Input for this task =
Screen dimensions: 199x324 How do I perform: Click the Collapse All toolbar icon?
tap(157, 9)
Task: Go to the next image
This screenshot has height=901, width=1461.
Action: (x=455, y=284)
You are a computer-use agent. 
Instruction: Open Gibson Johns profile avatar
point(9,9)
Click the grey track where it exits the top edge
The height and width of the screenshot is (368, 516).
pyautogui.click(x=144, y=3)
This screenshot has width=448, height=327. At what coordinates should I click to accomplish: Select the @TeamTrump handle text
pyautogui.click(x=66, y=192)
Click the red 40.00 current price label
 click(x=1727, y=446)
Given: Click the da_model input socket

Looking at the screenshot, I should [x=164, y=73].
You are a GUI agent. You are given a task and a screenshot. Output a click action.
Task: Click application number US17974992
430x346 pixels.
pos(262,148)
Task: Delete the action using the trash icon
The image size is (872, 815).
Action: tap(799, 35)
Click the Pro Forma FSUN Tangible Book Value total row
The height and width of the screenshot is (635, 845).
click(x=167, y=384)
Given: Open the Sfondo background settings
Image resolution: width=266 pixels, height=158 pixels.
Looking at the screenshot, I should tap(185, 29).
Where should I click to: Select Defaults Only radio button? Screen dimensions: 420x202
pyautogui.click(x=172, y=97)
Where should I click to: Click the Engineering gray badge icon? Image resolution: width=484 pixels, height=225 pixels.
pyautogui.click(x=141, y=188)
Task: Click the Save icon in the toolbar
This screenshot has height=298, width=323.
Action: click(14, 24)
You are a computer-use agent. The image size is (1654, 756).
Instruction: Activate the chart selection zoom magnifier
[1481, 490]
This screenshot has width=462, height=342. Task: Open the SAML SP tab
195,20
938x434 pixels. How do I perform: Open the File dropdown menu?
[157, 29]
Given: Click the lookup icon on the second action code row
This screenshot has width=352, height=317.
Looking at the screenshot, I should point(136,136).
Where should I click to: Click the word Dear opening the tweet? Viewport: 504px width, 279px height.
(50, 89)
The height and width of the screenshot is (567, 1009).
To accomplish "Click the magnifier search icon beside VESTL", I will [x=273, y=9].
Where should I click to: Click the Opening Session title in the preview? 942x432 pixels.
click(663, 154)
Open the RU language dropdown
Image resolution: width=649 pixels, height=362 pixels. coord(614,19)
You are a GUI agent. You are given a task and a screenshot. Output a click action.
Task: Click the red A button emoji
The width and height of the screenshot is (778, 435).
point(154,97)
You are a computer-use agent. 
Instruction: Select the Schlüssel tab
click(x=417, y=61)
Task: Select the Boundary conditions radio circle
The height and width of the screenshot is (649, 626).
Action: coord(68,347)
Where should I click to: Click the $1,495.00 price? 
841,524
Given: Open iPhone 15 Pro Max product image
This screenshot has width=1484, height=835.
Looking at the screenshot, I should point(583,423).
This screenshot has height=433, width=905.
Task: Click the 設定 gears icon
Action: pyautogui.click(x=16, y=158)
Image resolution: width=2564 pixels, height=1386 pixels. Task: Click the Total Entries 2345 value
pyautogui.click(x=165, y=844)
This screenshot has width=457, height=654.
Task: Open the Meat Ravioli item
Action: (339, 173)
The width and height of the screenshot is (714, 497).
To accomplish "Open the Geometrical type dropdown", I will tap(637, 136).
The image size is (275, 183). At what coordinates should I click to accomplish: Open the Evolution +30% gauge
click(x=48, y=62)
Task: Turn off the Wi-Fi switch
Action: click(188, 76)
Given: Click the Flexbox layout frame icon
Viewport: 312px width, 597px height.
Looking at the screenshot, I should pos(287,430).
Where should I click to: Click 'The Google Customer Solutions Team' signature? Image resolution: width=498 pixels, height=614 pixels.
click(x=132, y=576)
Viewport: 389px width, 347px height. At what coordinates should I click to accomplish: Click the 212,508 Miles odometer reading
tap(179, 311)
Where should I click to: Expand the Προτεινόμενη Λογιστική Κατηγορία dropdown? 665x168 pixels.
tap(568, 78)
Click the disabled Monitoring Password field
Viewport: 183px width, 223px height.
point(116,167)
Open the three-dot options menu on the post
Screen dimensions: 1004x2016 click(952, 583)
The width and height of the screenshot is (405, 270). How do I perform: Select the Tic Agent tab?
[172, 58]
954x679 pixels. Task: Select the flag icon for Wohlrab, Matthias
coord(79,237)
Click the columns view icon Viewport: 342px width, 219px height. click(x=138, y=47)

What the task requires = Take the listing above and write it out again exactly.

Response box =
Screen dimensions: 199x324 How do I perform: Click the Collapse All toolbar icon?
tap(157, 9)
Task: Go to the next image
This screenshot has height=901, width=1461.
Action: (x=455, y=284)
You are a computer-use agent. 
Instruction: Open Gibson Johns profile avatar
point(9,9)
Click the grey track where it exits the top edge
The height and width of the screenshot is (368, 516).
pyautogui.click(x=144, y=3)
This screenshot has width=448, height=327. At what coordinates should I click to accomplish: Select the @TeamTrump handle text
pyautogui.click(x=66, y=192)
Click the red 40.00 current price label
 click(x=1727, y=446)
Given: Click the da_model input socket

Looking at the screenshot, I should [x=164, y=73].
You are a GUI agent. You are given a task and a screenshot. Output a click action.
Task: Click application number US17974992
430x346 pixels.
pos(262,148)
Task: Delete the action using the trash icon
The image size is (872, 815).
Action: tap(799, 35)
Click the Pro Forma FSUN Tangible Book Value total row
The height and width of the screenshot is (635, 845).
click(x=167, y=384)
Given: Open the Sfondo background settings
Image resolution: width=266 pixels, height=158 pixels.
Looking at the screenshot, I should tap(185, 29).
Where should I click to: Select Defaults Only radio button? Screen dimensions: 420x202
pyautogui.click(x=172, y=97)
Where should I click to: Click the Engineering gray badge icon? Image resolution: width=484 pixels, height=225 pixels.
pyautogui.click(x=141, y=188)
Task: Click the Save icon in the toolbar
This screenshot has height=298, width=323.
Action: click(14, 24)
You are a computer-use agent. The image size is (1654, 756).
Instruction: Activate the chart selection zoom magnifier
[1481, 490]
This screenshot has width=462, height=342. Task: Open the SAML SP tab
195,20
938x434 pixels. How do I perform: Open the File dropdown menu?
[157, 29]
Given: Click the lookup icon on the second action code row
This screenshot has width=352, height=317.
Looking at the screenshot, I should point(136,136).
Where should I click to: Click the word Dear opening the tweet? Viewport: 504px width, 279px height.
(50, 89)
The height and width of the screenshot is (567, 1009).
To accomplish "Click the magnifier search icon beside VESTL", I will [x=273, y=9].
Where should I click to: Click the Opening Session title in the preview? 942x432 pixels.
click(663, 154)
Open the RU language dropdown
Image resolution: width=649 pixels, height=362 pixels. coord(614,19)
You are a GUI agent. You are given a task and a screenshot. Output a click action.
Task: Click the red A button emoji
The width and height of the screenshot is (778, 435).
point(154,97)
You are a computer-use agent. 
Instruction: Select the Schlüssel tab
click(x=417, y=61)
Task: Select the Boundary conditions radio circle
The height and width of the screenshot is (649, 626).
Action: coord(68,347)
Where should I click to: Click the $1,495.00 price? 
841,524
Given: Open iPhone 15 Pro Max product image
This screenshot has width=1484, height=835.
Looking at the screenshot, I should point(583,423).
This screenshot has height=433, width=905.
Task: Click the 設定 gears icon
Action: pyautogui.click(x=16, y=158)
Image resolution: width=2564 pixels, height=1386 pixels. Task: Click the Total Entries 2345 value
pyautogui.click(x=165, y=844)
This screenshot has width=457, height=654.
Task: Open the Meat Ravioli item
Action: (339, 173)
The width and height of the screenshot is (714, 497).
To accomplish "Open the Geometrical type dropdown", I will tap(637, 136).
The image size is (275, 183). At what coordinates should I click to accomplish: Open the Evolution +30% gauge
click(x=48, y=62)
Task: Turn off the Wi-Fi switch
Action: click(188, 76)
Given: Click the Flexbox layout frame icon
Viewport: 312px width, 597px height.
Looking at the screenshot, I should pos(287,430).
Where should I click to: Click 'The Google Customer Solutions Team' signature? Image resolution: width=498 pixels, height=614 pixels.
click(x=132, y=576)
Viewport: 389px width, 347px height. At what coordinates should I click to accomplish: Click the 212,508 Miles odometer reading
tap(179, 311)
Where should I click to: Expand the Προτεινόμενη Λογιστική Κατηγορία dropdown? 665x168 pixels.
tap(568, 78)
Click the disabled Monitoring Password field
Viewport: 183px width, 223px height.
point(116,167)
Open the three-dot options menu on the post
Screen dimensions: 1004x2016 click(952, 583)
The width and height of the screenshot is (405, 270). How do I perform: Select the Tic Agent tab?
[172, 58]
954x679 pixels. Task: Select the flag icon for Wohlrab, Matthias
coord(79,237)
Click the columns view icon Viewport: 342px width, 219px height. click(x=138, y=47)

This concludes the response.